SELECTED EXTRACT —
((
Imaginaries of (Dis)integration - East-West Division and the Spectre of Illiberal Regionalism in Central Europe
Following the financial, debt and more general Eurozone crisis facing the EU after 2008, Moisio et.al. (2013, 2) argued that the emergence of divisive imaginations of North-South difference challenged “the fiction of European unity.” Similarly, since the crisis year of 2015, discourses of East-West division and their reflections in suggestions of a multispeed Europe have intensified (Anghel 2020; Lehne 2019). According to this narrative, post-socialist member states of the EU have backtracked on their commitments to a political community of shared values and norms, revealing their lack of readiness or maturity for fully-fledged integration into EU institutions. In addition, the spectre of illiberal regionalism in Central Europe has raised fears of a breakdown of respect for the rule of law. On the other hand, Buzogány and Varga (2018) and others have argued that a conflation of liberal democratic values with neo-liberal ideology has acted as a catalyst for eurocritical shifts within the European Union as a whole. Imaginaries of East-West difference are thus problematic simplifications as they obfuscate the nature of the EU’s internal crisis and lack of cohesion. In terms of statecraft, ontological security entails the pursuit of a stable sense of self-identity in order to act politically. Following on the work of Rumelili (2018) and others, I suggest that imaginaries of division are fed by disruptions of the EU’s self-identity and sense of purpose. Focusing on Visegrad Four political regionalism, I argue that no monolithic “illiberal” counter-narrative to mainstream Europeanisation has emerged. What we instead find are several co-existing projects of positionality within the European Union that seek to avoid and/or counteract marginalisation.
))
MATERIAL SUPPLIED —
((
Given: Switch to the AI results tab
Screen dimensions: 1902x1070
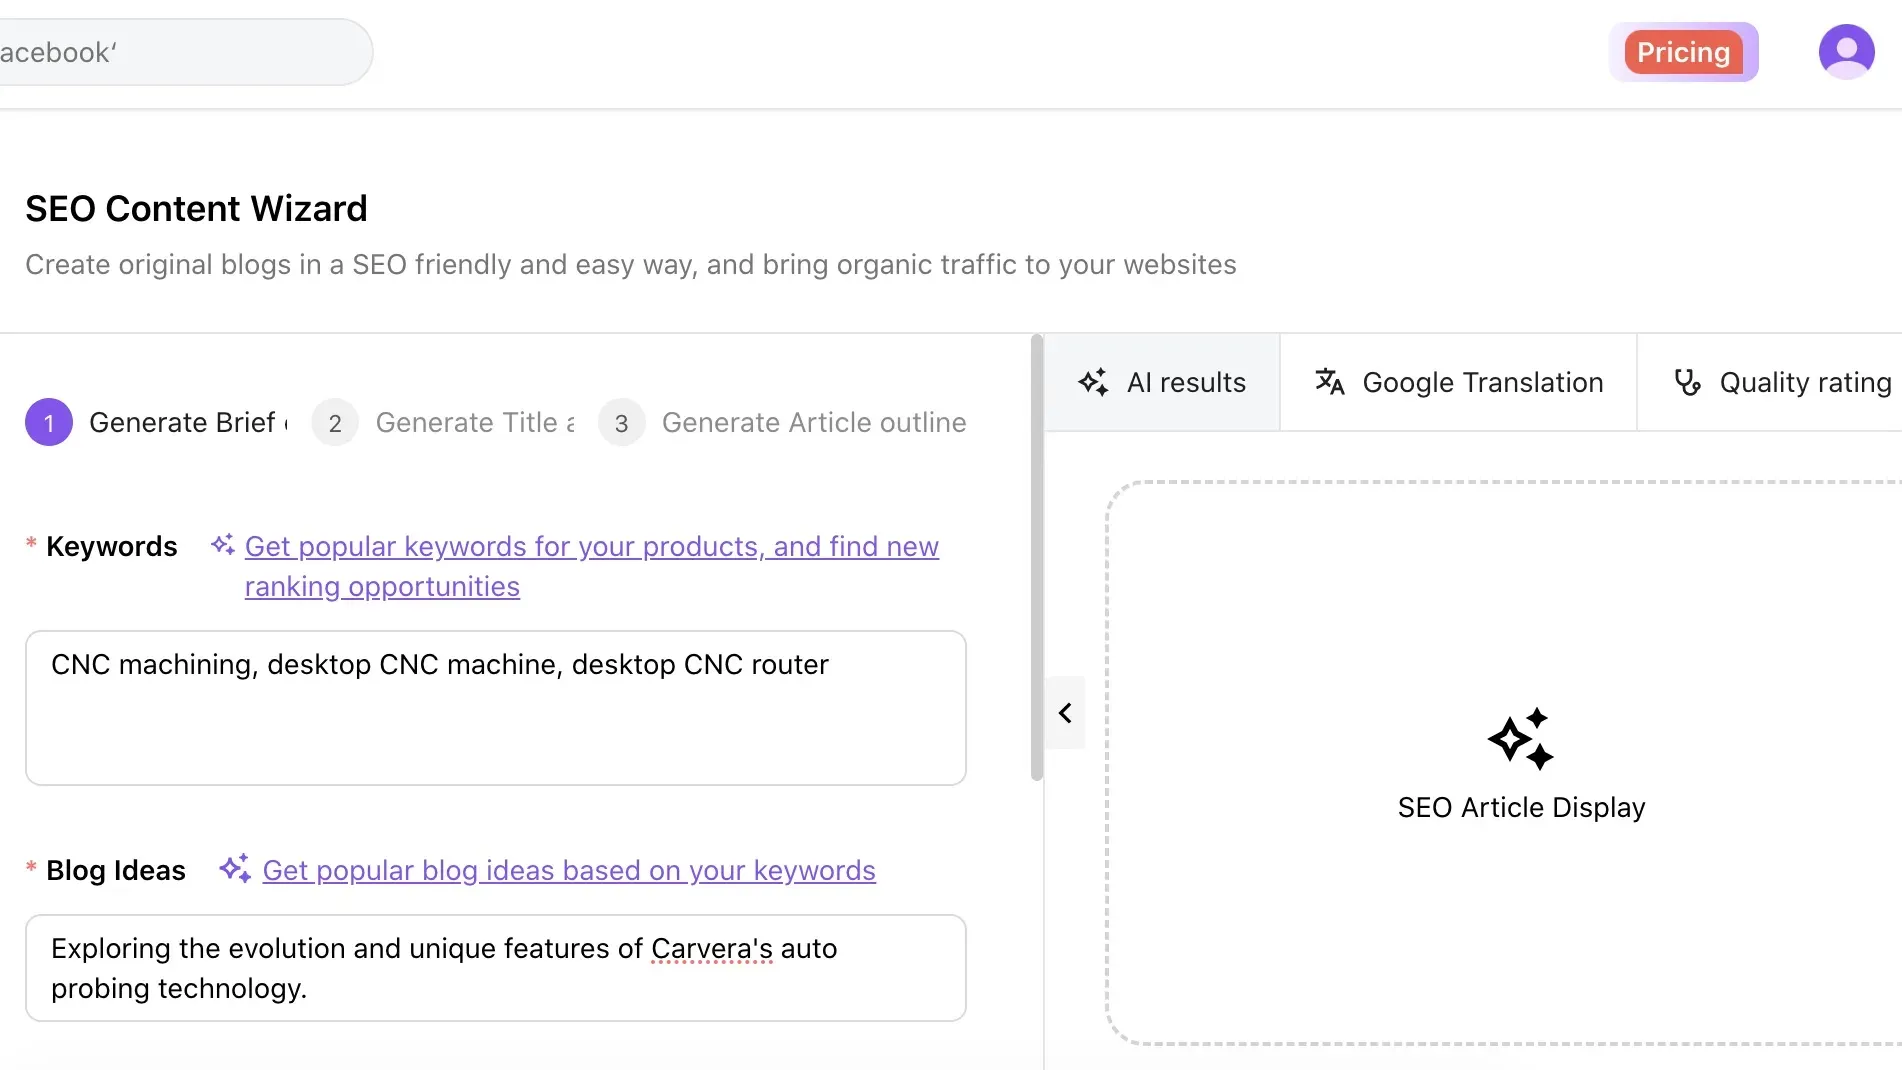Looking at the screenshot, I should [x=1185, y=382].
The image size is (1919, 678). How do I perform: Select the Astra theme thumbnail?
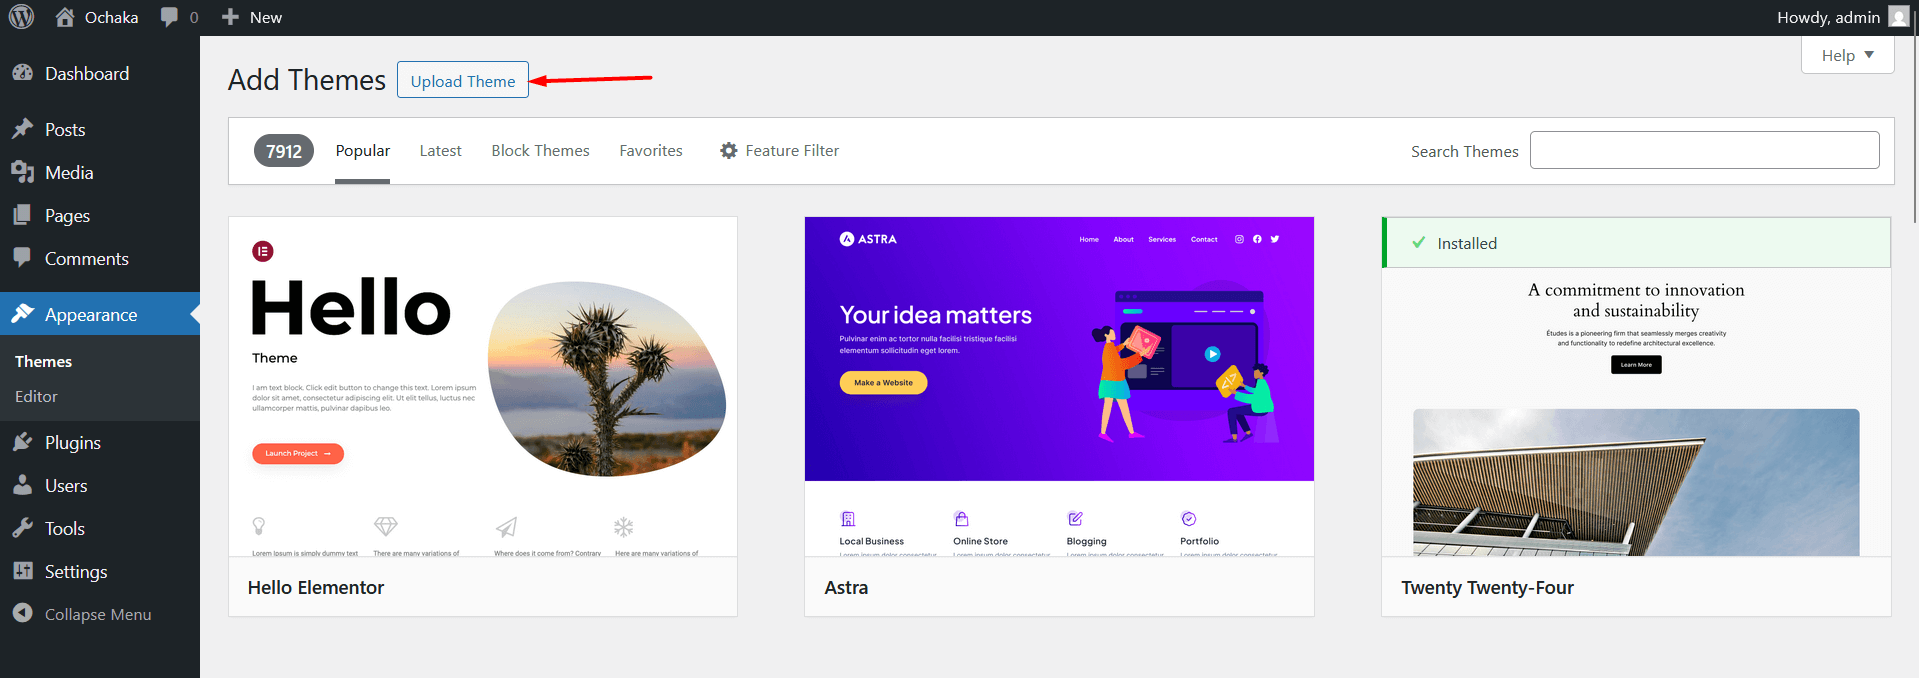coord(1059,386)
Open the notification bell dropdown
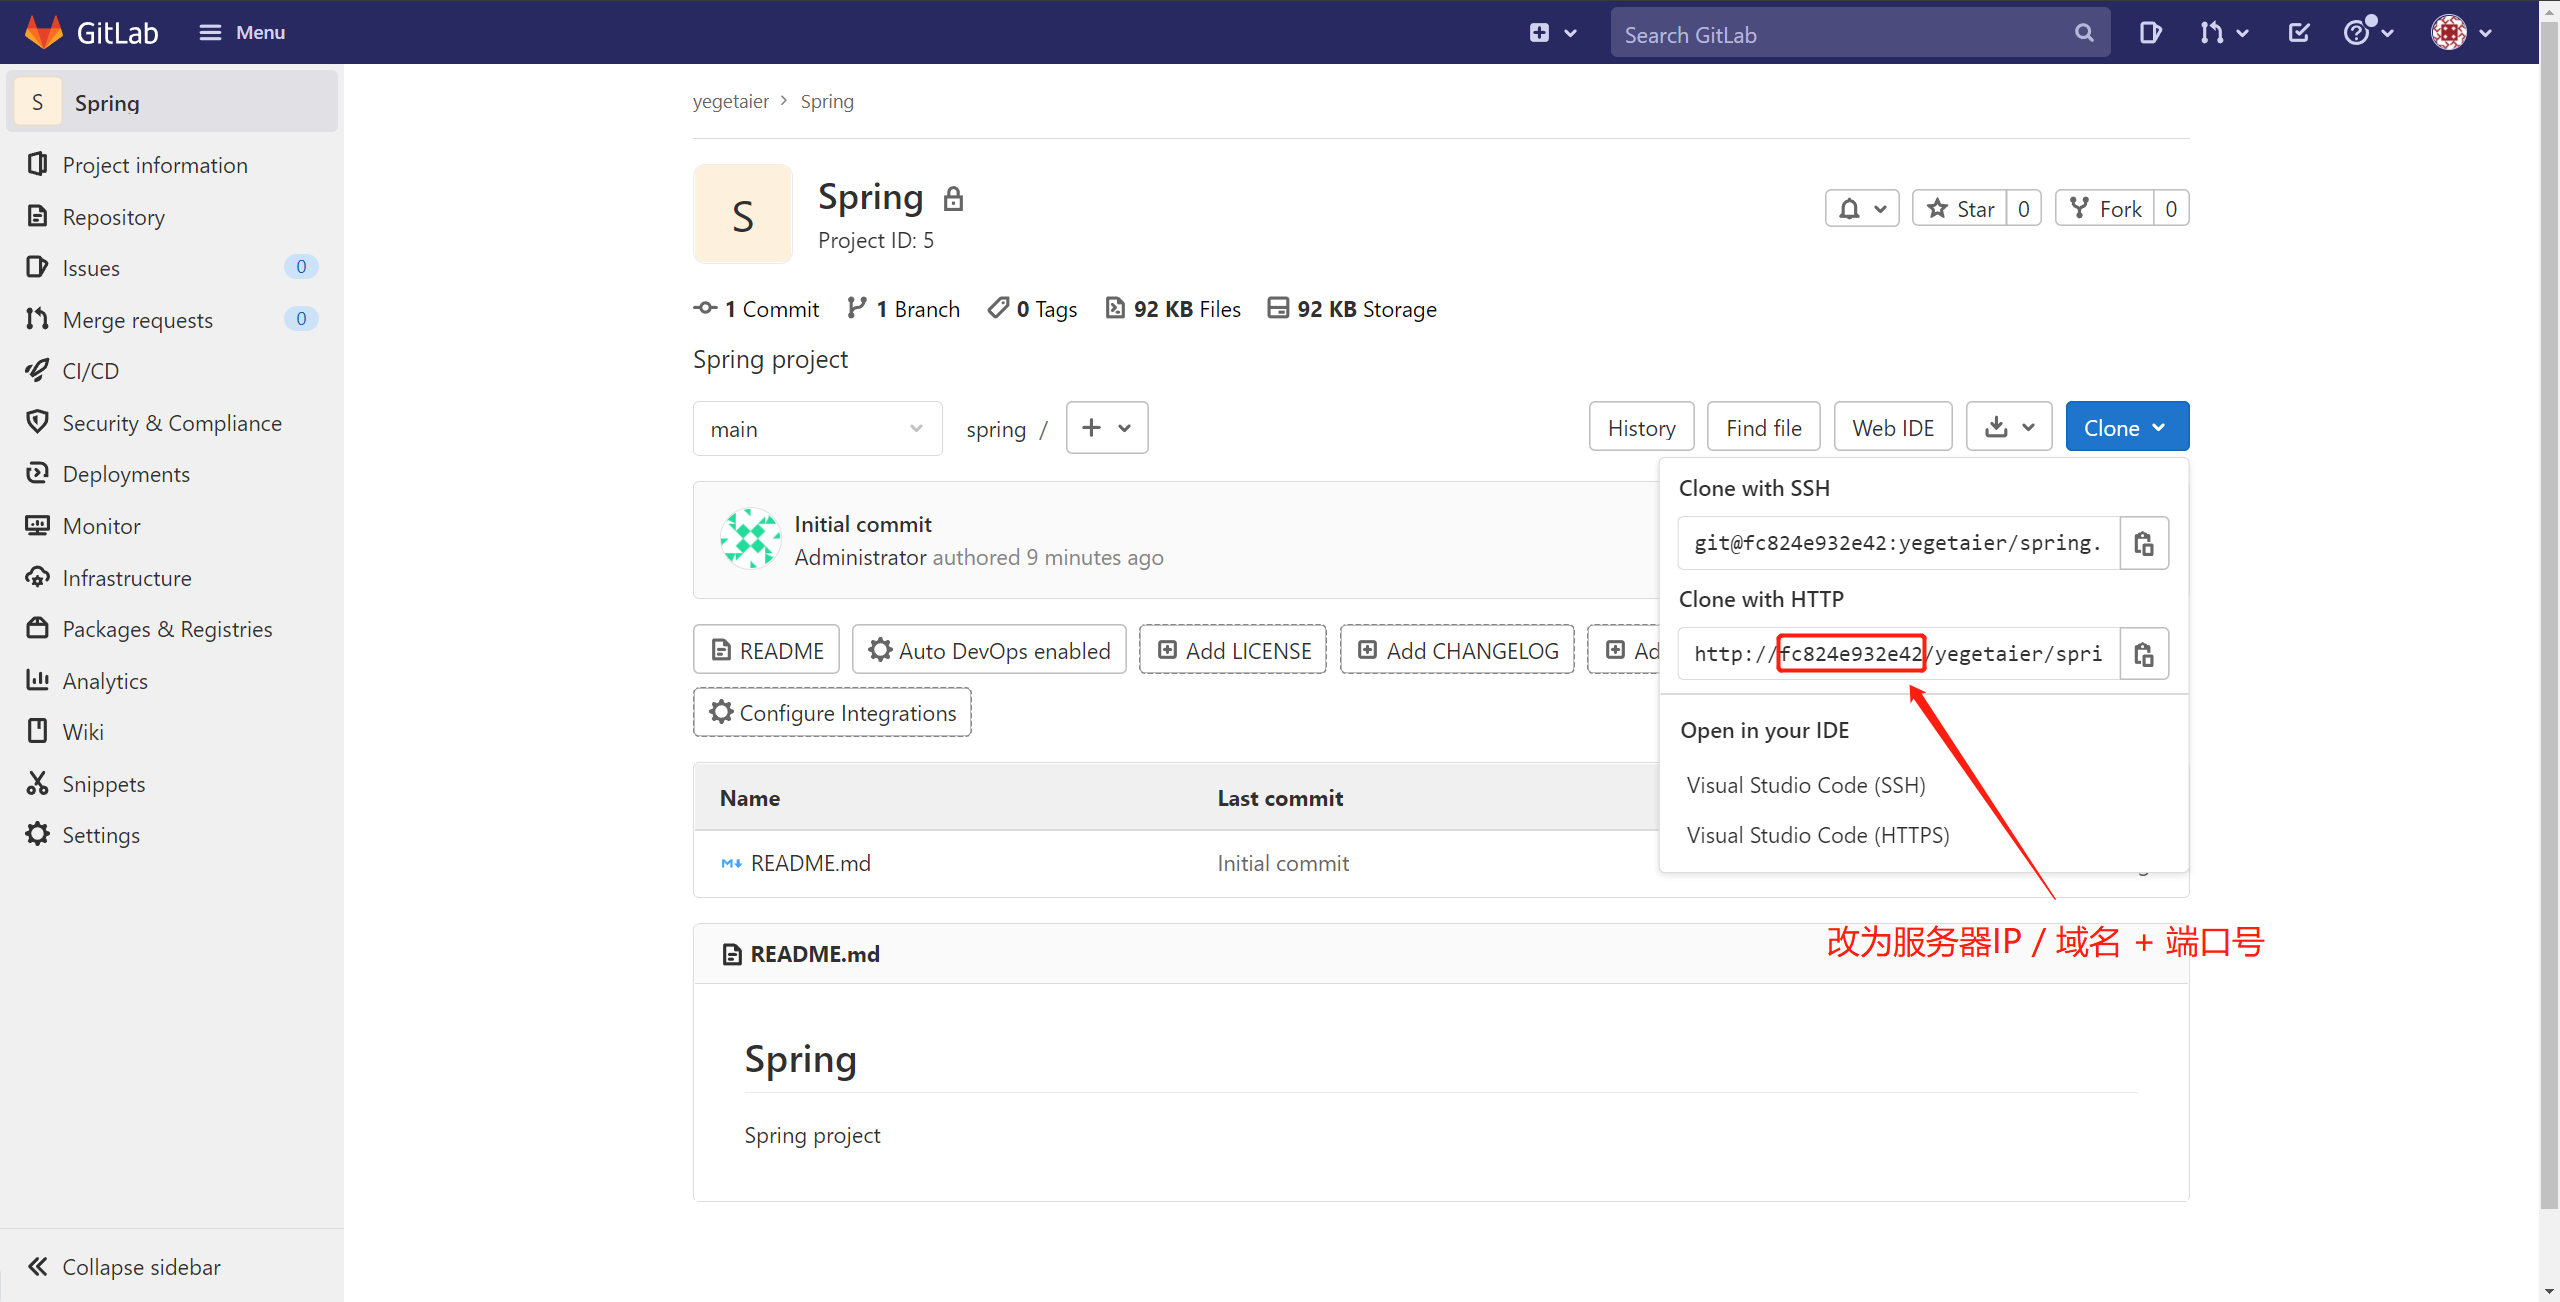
))
REQUIREMENT —
Render this sentence from the abstract on East-West division in Central Europe in Spanish: "In terms of statecraft, ontological security entails the pursuit of a stable sense of self-identity in order to act politically."

WRITTEN ANSWER —
En términos del arte de gobernar, la seguridad ontológica implica la búsqueda de un sentido estable de la propia identidad para poder actuar políticamente.